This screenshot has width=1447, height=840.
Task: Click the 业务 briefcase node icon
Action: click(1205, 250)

...

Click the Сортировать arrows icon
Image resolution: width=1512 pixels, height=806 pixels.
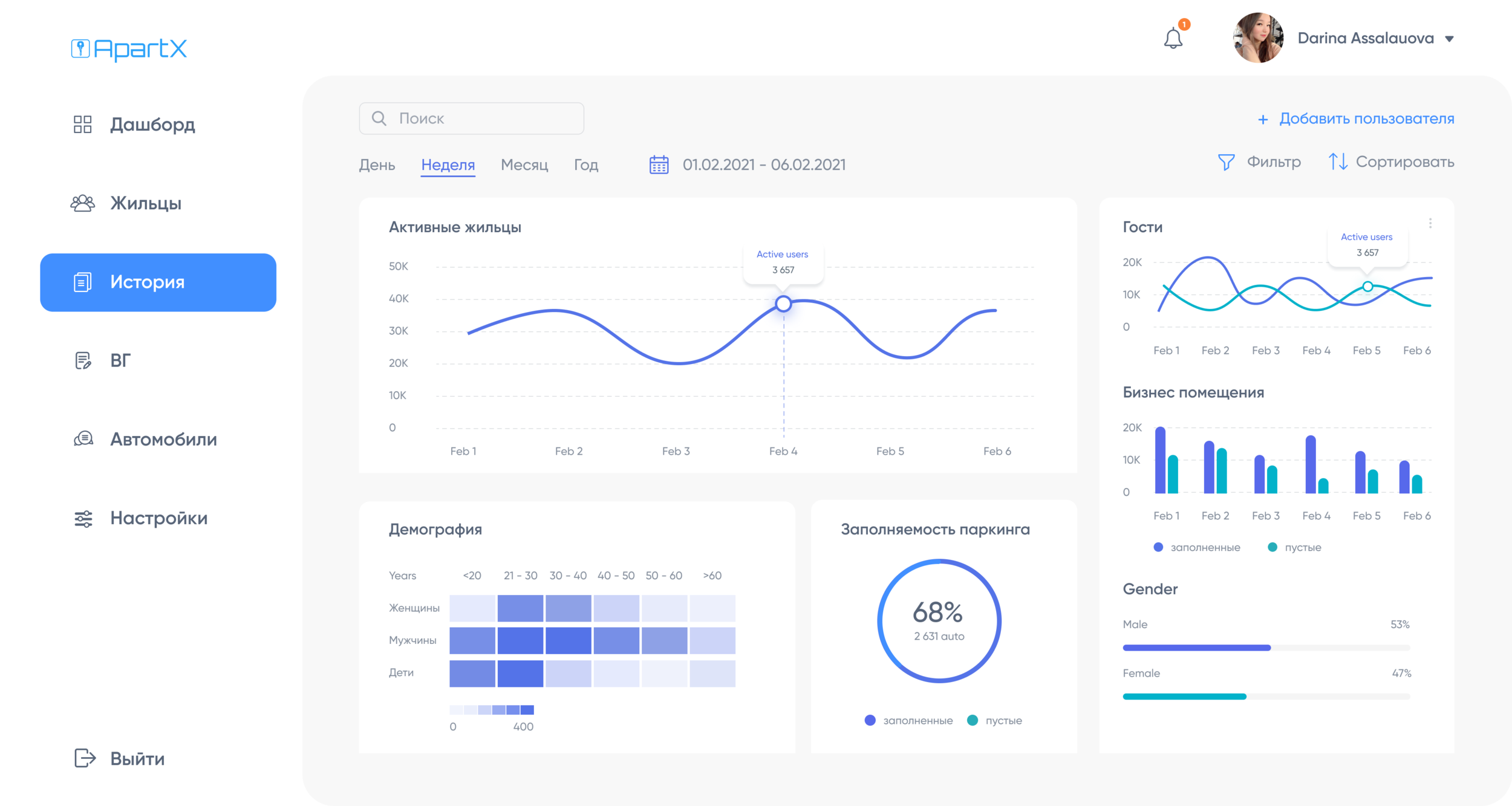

* [What the task asks] Within the data above, the span starting at the line containing "Click the Сортировать arrows icon" and ending at the line containing "Image resolution: width=1512" is to be retyped exactly, with no other lines.

* [Expected output]
Click the Сортировать arrows icon
Image resolution: width=1512 pixels, height=806 pixels.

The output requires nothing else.